Seminar with exam for the 4th Dan
For the 13.11.2021 the Ki Aikido Kai and the UniKA had invited to a seminar with Maurizio Volpe. Almost thirty participants from northern Italy and also Maria Grazia and Bernhard from Switzerland met in the dojo MEISHINKAN (明心館) in Novara.
Due to Covid, all participants were recorded by name, their body temperature was measured and noted, and the Green Pass was checked for validity. Throughout the building, in the changing rooms and later on the mat, a mask had to be worn constantly. All clothes were stowed in their own sports bags, they were not allowed to hang around openly in the changing room. The slippers with which one goes to the dojo were packed there in plastic bags and stowed on a shelf.
Only at Kenkotaiso the mask was allowed to be loosened a bit. The participants in the Dan exam later could take off their masks. However, the environmental conditions in the training space were favourable. The room of the dojo is very high and a large window was constantly open. This ensured sufficient fresh air and recirculating air and effectively reduced the concentration of any pathogens present.
Kenkotaiso, Ki tests and Tsuzukiwaza 11
Maurizio started with Kenkotaiso and explained some of the movements with the well-known Ki test. In addition, he found volunteers who were happy to help demonstrate the possible mistakes. After that, he worked through a series of Ki tests, as they occur in the exams from JOKYU to OKUDEN.
This was followed by Tsuzukiwaza 11 (Katatedori irimi) from the program of the first Dan. Here, the techniques are carried out partly from the static and partly from the movement. Sometimes the difference between the techniques is not very clear. In particular, the differences between the first technique (irimi) and the third technique (uchiwanage) is interesting and was explained in detail by Maurizio.
Tsuzukiwaza 20 and 7
After a short break of 10 minutes, Maurizio showed three techniques from Tsuzukiwaza 20 (Ryokatadori) and had them practiced accordingly. This Tsuzukiwaza appears in the program of the third Dan.
For those who prepare for the second Dan, he then showed Tsuzukiwaza 7 (Shomenuchi). Here, the first four techniques are performed first all on the right side and then all on the left side.
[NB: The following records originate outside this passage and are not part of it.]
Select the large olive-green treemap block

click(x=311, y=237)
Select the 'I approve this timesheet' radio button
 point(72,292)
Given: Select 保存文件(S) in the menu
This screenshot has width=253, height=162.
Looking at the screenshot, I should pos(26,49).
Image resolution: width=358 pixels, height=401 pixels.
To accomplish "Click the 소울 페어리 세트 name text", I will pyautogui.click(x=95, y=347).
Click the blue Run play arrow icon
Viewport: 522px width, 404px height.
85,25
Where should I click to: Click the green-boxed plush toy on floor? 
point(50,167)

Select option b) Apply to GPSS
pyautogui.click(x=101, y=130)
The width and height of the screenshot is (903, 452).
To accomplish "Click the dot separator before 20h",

The remaining three techniques are then shown alternately on the right and the left.
Examination for 4th Dan
Towards the end of the training, the exam for the fourth Dan for Francesco was on the program. This exam should have taken place at the beginning of 2020, but then had to be cancelled due to Covid. Since Yoshigasaki Sensei and Gianni Gioconto are no longer with us, Maurizio took over role of the examinator.
Corrado, Matteo and Samuele acted as Uke. Francesco showed in his usual sovereign and precise way all techniques including the Randori and was confirmed at the end by the applause of all Aikidoka on the tatami.
Group photo 1
Some participants are still wearing a mask.
Group photo 2
After the hint that the mask may be taken off briefly, the faces are now easier to recognize. In addition, the person who previously photographed is now also in the photo.
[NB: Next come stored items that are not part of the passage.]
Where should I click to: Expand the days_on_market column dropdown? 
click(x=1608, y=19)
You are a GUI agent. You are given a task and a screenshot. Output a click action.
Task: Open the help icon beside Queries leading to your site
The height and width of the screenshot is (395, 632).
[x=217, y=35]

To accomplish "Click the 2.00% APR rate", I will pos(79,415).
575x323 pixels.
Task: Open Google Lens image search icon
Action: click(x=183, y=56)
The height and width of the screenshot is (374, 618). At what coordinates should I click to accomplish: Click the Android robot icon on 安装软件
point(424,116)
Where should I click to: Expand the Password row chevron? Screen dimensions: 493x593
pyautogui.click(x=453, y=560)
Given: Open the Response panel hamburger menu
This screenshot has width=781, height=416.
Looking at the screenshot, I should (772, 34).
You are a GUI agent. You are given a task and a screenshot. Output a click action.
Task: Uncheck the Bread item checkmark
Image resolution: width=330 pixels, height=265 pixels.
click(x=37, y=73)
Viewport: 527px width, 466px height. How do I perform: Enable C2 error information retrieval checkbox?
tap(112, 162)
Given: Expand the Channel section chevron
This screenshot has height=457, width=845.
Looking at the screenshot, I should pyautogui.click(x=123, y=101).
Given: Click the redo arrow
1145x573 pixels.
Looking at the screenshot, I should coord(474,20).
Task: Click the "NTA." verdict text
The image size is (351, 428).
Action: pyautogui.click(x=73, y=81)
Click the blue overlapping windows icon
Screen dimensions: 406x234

A large part of the participants went out for supper together. The participants from Switzerland immediately set off on the return journey, which ran quite well and without problems and delays, despite darkness, fog in some places and continuous rain.
The next Italian seminar will take place on 20.11.2021 with Francesco and Domenico at Turin, while in Switzerland a seminar will take place from 20.11. to 21.11.2021 at Lucerne.
MEI SHIN KAN (明心館) means "MEI SHIN Practice Hall". The term MEISHIN does not appear in Japanese dictionaries. It is obviously derived from the Chinese work Mingxin baojian (明心宝鉴). This is a collection of aphorisms from Confucianism, Buddhism and Taoism. According to Wikipedia, the collection was compiled around 1393. It was then also translated into the neighboring East Asian languages. A Dominican in the Philippines translated it into Spanish around 1590.
The Kanji 明 (MEI) means "dawn, brightness" and in Buddhist vocabulary "enlightened wisdom".
We know the Kanji 心 (SHIN) well, it is "heart" in the basic meaning, but is often translated as "spirit" or "mind".
The meaning of MEISHIN can therefore range from the "light-filled heart" to the "enlightened mind/spirit".